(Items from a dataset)
· · · · ·
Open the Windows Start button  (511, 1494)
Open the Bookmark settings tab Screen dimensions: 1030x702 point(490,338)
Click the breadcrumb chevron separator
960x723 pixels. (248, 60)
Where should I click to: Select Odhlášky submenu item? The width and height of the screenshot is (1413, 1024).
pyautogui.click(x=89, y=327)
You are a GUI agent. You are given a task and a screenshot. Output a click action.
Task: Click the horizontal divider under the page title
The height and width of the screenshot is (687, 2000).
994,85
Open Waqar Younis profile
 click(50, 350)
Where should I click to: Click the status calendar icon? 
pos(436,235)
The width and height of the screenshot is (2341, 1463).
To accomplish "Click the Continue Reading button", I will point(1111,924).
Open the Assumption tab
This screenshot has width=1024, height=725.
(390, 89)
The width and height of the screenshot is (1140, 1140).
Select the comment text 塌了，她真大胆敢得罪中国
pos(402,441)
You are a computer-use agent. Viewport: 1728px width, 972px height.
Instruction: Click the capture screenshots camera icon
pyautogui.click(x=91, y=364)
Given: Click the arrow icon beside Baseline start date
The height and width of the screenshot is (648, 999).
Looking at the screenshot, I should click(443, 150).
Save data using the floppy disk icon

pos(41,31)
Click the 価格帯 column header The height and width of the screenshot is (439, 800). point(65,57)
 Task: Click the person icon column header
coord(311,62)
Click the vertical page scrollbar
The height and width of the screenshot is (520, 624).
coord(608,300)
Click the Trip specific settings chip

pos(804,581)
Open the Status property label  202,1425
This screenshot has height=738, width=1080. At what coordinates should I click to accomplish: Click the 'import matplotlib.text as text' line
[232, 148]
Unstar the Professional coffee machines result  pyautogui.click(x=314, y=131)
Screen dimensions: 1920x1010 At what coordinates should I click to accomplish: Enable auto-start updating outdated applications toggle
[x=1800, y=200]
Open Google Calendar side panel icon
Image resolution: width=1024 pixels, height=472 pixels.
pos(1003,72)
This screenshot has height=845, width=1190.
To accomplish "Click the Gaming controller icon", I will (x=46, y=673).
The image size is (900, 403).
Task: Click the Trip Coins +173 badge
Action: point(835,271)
· · · · ·
### Problem
When a line above contains the string "agent", copy that line.

### Solved problem
You are a GUI agent. You are given a task and a screenshot. Output a click action.
You are a computer-use agent. Viewport: 1728px width, 972px height.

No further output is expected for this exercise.